RECORD EXCERPTS —

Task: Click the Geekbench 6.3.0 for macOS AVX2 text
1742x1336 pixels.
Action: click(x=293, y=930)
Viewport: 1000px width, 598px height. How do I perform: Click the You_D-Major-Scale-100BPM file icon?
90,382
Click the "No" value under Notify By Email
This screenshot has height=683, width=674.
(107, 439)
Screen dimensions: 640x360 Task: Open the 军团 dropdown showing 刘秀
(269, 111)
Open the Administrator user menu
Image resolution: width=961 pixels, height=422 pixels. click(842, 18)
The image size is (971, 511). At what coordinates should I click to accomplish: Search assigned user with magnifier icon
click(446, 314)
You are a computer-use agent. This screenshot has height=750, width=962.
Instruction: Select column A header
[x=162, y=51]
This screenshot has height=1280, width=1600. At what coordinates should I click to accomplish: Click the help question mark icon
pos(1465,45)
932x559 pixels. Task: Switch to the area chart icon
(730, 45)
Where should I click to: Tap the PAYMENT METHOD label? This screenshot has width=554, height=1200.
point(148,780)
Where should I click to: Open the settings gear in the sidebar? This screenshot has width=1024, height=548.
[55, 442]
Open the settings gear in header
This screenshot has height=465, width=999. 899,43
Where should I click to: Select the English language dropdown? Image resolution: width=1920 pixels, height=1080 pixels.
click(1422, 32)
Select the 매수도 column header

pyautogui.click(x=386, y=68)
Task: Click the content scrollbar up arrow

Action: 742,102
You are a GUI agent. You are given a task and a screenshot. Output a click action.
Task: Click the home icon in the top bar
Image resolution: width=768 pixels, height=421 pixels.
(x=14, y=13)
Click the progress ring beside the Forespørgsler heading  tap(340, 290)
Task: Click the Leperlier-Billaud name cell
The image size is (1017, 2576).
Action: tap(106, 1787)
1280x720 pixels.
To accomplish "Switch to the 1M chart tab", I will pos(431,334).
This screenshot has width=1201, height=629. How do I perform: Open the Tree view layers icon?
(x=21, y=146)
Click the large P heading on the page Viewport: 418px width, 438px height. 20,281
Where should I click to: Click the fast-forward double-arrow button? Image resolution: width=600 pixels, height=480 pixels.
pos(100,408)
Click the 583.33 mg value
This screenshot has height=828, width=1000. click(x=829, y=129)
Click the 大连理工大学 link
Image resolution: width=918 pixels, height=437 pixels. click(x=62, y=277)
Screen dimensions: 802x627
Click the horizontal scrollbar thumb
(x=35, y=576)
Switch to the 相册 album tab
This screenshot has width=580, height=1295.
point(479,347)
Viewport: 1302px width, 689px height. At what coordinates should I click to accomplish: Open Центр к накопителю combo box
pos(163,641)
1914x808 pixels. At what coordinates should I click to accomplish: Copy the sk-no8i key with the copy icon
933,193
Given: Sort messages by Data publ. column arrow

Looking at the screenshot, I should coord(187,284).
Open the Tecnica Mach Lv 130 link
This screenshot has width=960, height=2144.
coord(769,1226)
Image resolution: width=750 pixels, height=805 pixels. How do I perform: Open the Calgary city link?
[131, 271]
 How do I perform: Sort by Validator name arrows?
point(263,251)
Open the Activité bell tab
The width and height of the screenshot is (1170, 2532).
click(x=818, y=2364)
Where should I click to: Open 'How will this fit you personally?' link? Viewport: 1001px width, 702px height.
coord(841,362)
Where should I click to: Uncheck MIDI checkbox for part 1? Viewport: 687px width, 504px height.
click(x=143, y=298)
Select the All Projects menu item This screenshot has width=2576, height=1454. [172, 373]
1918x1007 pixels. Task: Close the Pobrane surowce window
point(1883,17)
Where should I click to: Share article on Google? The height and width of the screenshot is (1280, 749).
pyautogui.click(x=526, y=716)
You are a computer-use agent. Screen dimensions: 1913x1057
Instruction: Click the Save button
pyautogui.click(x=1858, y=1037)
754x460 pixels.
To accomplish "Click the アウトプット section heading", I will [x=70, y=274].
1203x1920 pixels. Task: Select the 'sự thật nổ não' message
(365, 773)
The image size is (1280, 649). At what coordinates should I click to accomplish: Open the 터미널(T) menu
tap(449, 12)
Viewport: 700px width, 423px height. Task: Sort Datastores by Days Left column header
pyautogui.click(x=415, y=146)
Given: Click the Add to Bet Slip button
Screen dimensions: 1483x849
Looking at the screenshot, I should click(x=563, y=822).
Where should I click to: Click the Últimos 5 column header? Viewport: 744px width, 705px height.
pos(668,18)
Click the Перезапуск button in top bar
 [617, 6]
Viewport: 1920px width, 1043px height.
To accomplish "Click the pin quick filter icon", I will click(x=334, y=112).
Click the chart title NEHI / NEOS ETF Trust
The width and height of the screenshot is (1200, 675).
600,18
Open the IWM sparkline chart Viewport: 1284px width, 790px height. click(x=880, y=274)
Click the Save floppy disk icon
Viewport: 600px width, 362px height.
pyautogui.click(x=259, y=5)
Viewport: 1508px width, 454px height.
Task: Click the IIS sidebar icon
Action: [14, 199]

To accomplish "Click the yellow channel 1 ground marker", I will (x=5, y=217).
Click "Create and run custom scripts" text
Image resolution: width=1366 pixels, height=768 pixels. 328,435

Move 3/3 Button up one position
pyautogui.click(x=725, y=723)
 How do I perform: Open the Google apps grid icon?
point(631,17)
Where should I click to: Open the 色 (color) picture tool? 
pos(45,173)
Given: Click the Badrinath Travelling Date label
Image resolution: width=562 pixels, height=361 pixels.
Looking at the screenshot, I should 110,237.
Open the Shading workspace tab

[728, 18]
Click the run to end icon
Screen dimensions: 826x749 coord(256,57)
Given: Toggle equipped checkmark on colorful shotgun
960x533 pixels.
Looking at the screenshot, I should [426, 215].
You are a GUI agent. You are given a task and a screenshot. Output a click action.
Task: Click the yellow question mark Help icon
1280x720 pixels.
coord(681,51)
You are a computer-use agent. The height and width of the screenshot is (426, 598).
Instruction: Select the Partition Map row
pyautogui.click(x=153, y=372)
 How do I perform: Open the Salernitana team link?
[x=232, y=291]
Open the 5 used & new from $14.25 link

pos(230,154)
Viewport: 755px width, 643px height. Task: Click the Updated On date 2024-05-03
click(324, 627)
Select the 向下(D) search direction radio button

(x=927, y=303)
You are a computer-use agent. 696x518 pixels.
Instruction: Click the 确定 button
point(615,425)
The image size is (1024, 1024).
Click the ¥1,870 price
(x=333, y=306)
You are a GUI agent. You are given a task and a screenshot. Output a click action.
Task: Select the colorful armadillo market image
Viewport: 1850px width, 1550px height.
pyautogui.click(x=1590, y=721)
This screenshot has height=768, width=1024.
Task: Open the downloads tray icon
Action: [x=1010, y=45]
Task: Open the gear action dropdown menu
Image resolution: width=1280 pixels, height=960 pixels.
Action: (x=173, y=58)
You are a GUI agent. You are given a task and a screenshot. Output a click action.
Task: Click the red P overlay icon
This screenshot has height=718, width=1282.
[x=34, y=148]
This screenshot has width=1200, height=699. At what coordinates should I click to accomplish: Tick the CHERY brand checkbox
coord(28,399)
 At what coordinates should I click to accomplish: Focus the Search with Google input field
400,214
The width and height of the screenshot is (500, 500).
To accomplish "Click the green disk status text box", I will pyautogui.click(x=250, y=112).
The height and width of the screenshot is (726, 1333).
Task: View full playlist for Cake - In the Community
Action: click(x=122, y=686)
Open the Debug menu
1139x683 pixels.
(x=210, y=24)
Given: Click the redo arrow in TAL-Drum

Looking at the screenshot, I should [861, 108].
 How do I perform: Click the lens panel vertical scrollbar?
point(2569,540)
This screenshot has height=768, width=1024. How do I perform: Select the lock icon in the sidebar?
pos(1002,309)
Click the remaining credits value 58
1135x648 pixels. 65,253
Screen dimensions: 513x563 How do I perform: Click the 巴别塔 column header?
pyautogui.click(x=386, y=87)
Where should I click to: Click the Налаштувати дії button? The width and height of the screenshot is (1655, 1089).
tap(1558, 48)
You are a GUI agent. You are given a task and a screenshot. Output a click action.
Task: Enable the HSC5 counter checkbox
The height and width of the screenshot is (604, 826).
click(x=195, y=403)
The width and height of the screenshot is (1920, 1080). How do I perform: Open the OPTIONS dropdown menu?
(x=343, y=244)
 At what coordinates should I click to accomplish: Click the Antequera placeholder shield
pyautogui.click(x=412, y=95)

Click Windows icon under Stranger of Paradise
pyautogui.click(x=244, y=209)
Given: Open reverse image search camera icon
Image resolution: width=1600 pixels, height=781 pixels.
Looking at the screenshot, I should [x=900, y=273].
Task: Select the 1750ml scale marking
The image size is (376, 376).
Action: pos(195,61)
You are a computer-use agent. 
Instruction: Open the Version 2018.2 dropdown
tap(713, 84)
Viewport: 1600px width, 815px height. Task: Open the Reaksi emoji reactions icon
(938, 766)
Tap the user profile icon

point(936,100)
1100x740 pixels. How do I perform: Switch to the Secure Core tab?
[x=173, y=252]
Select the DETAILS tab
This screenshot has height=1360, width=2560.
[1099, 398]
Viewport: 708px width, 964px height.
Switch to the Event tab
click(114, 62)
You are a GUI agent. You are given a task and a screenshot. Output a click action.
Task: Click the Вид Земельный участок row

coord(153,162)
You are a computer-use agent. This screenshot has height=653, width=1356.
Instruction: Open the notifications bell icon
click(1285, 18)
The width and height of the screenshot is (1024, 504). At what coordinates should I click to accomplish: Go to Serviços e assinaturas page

TASK INSTRUCTIONS — What belongs in the answer is each line from the listing above that contains "computer".

RESPONSE TO THE EXERCISE —
You are a computer-use agent. This screenshot has height=750, width=962.
You are a computer-use agent. Screen dimensions: 1913x1057
You are a computer-use agent. The height and width of the screenshot is (426, 598).
You are a computer-use agent. 696x518 pixels.
You are a computer-use agent. 
You are a computer-use agent. This screenshot has height=653, width=1356.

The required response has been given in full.